CleanR is dedicated to data cleaning and transformation. This in my view is the step which defines the real world data problems and sets them apart from the ones in the textbook. The quality of the data in the real world is usually quite low while at the same time there are no excuses not to use it. It follows that somehow cleaning and fixing it is the only option and always involves some manual intervention. This is where CleanR helps, aiming at optimizing the human input without wasting precious human attention on stupid tasks.
WrappR is a collection of tools and techniques assembled around the idea of data virtualizations. Depending on the data integration project it might make more sense to keep part of the data in it’s native format and in its native system while accessing it through a “bridge” or connector from a different system. There are many variations on this theme and WrappR aims to provide solutions to the most common ones.
What obstacles have you come across during the data enrichment process, and what strategies have you employed to overcome these challenges?

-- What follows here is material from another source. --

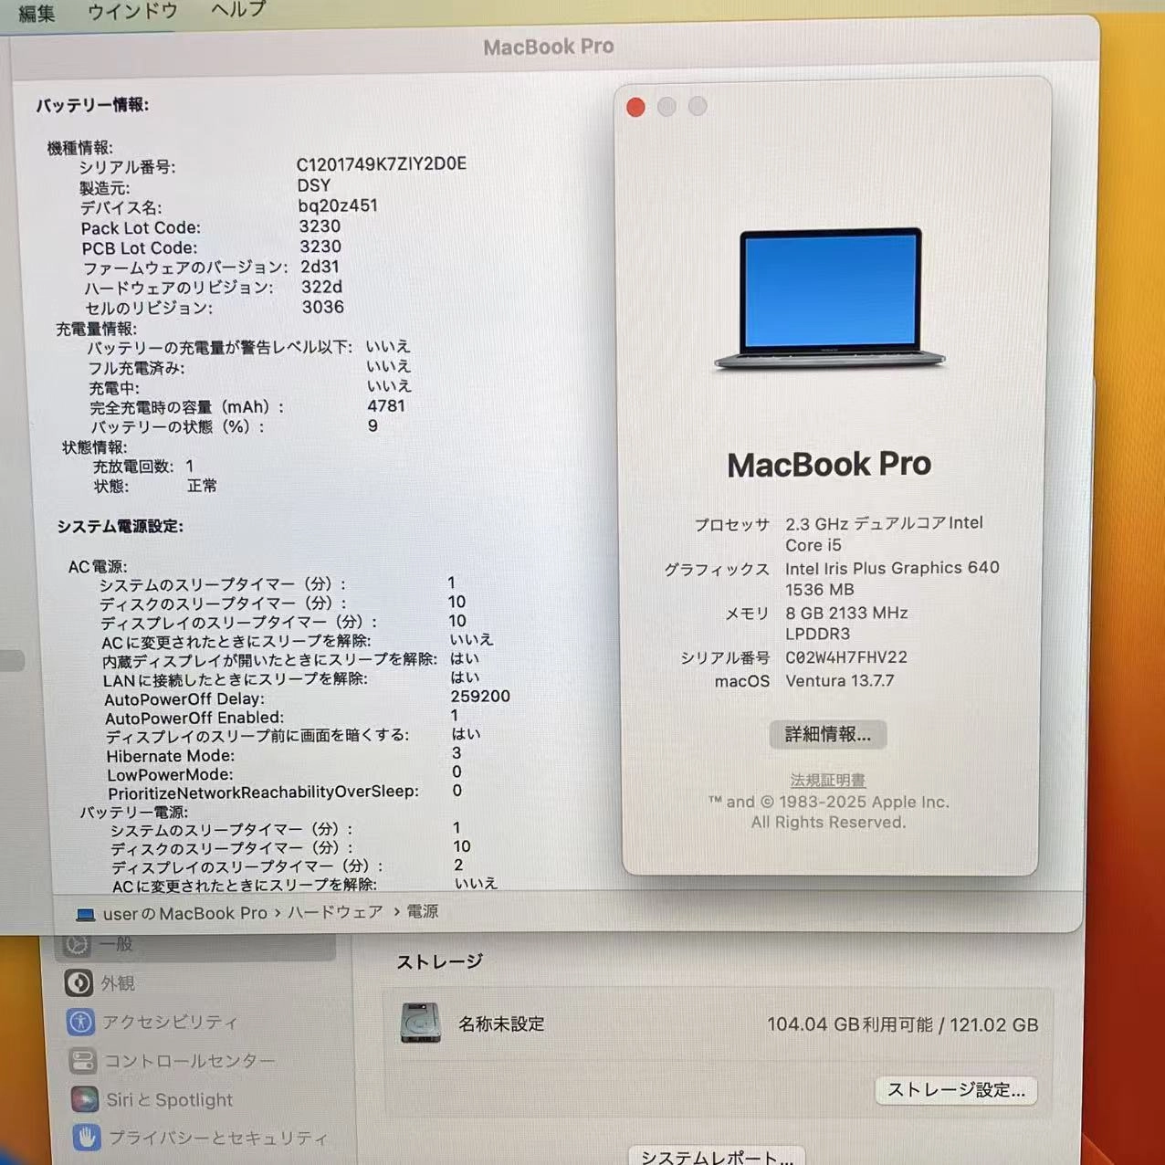Open the 法規証明書 link

pyautogui.click(x=827, y=781)
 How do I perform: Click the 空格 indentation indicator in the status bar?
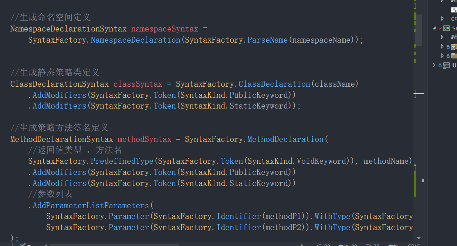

People tend to take data quality for granted. The truth is that most often the data is messy and in order to fulfil a given project’s requirements it need cleaning and enriching, stitching together and integrating from various sources. The obstacles to this are many. Sometimes it’s the scale of the data, sometimes the velocity, or speed at which it needs to be updated, sometimes it is non compatibility of formats and sometimes it is even a non-compatibility at the ontological level, where the same reality has been modeled differently. There is no single strategy to overcome such obstacles it is more a question of expertise and experience of the knowledge engineer, who by the end of the EMD project will be substantially happier with a shiny new set of tools in his toolbox.
What makes CleanR a user-friendly tool and what is its main purpose?
CleanR is build around tools such as Open Refine with decades in the making and with hundreds of users. What is unique about the approach chosen by Open Refine is that the interface is designed to be vary user-friendly and usable by non experts, while at the same time allowing advanced users to perform powerful data transformations.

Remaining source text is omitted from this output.